-- begin --

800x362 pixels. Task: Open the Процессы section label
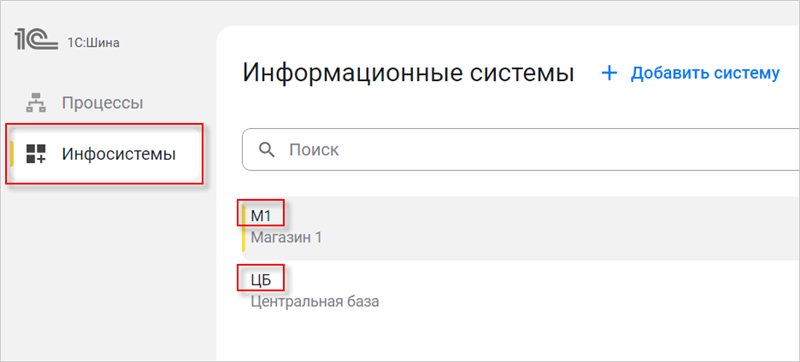coord(103,103)
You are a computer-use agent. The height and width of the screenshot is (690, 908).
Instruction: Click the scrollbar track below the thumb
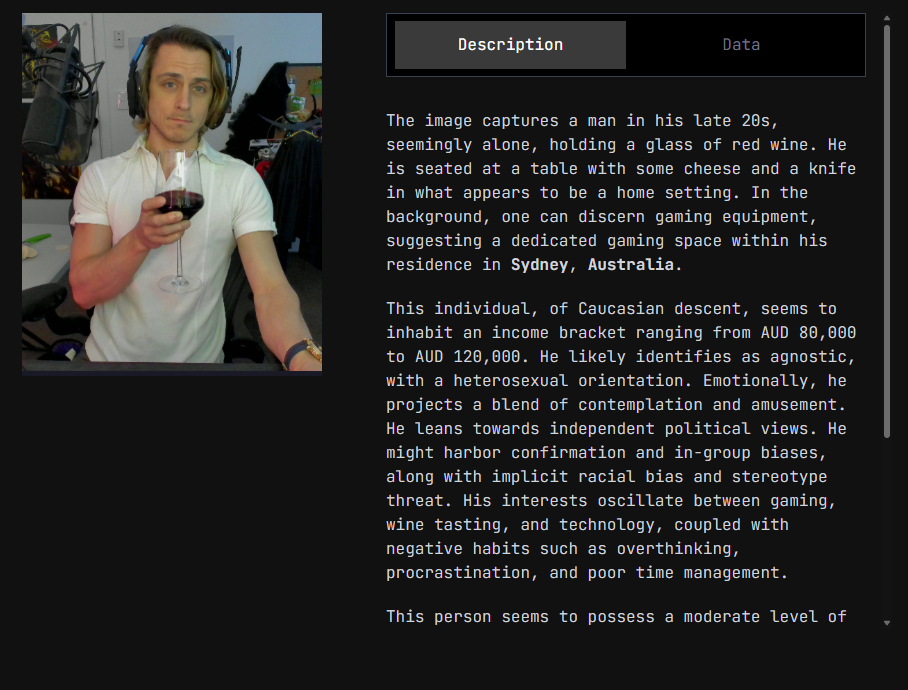(x=887, y=527)

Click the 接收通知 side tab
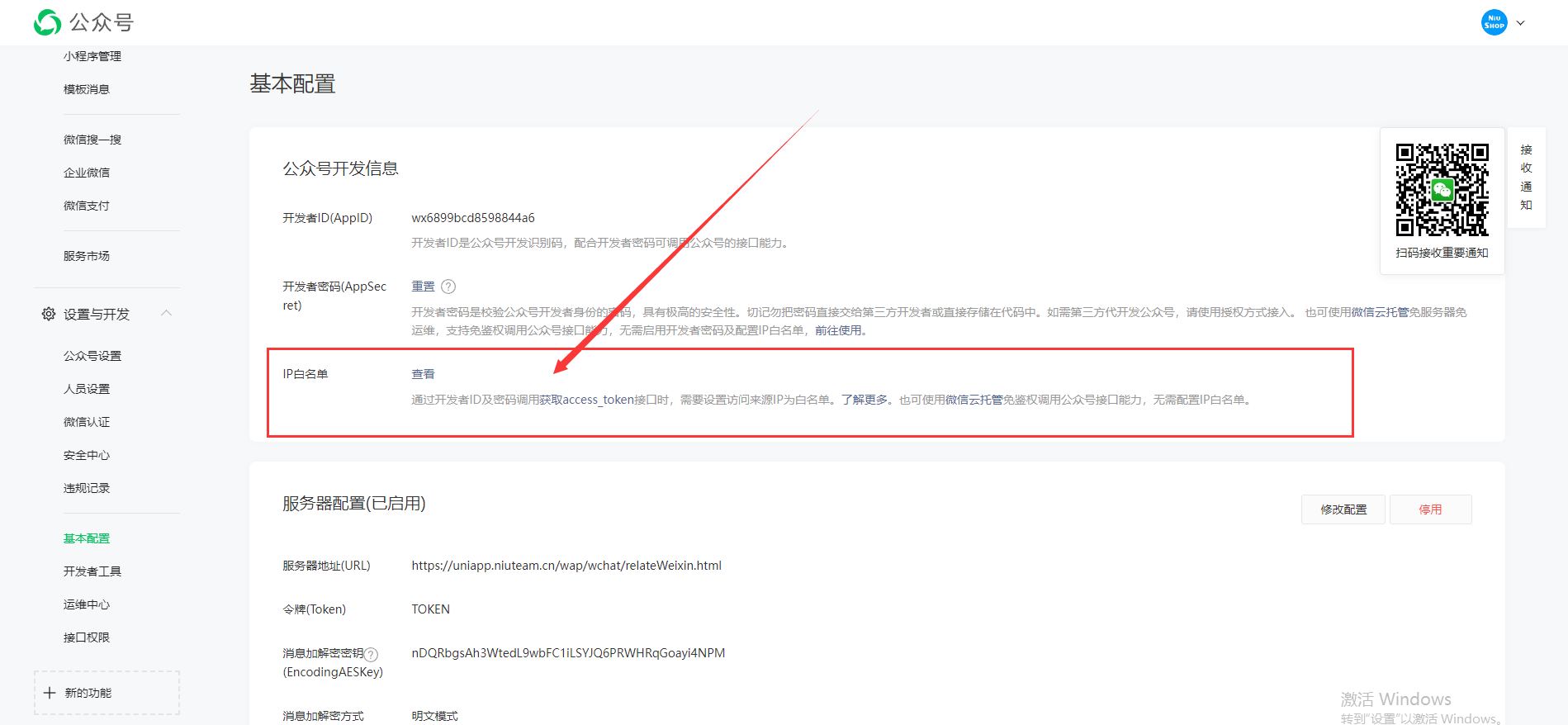click(x=1526, y=178)
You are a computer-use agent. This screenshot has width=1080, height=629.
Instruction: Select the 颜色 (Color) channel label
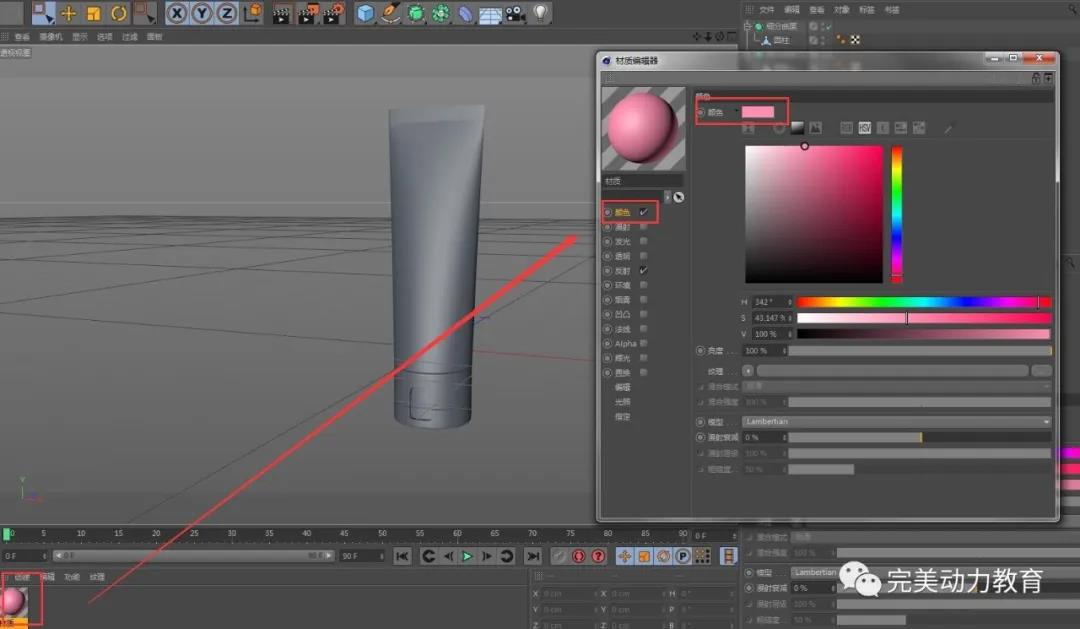(623, 212)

-- end --

Please reproduce each of the rows above word for word, leaving the pictures out of your copy.

800x362 pixels. Task: Open the Процессы section label
coord(103,103)
You are a computer-use agent. The height and width of the screenshot is (690, 908).
Instruction: Click the scrollbar track below the thumb
(x=887, y=527)

Click the 接收通知 side tab
click(x=1526, y=178)
You are a computer-use agent. This screenshot has width=1080, height=629.
Instruction: Select the 颜色 (Color) channel label
(623, 212)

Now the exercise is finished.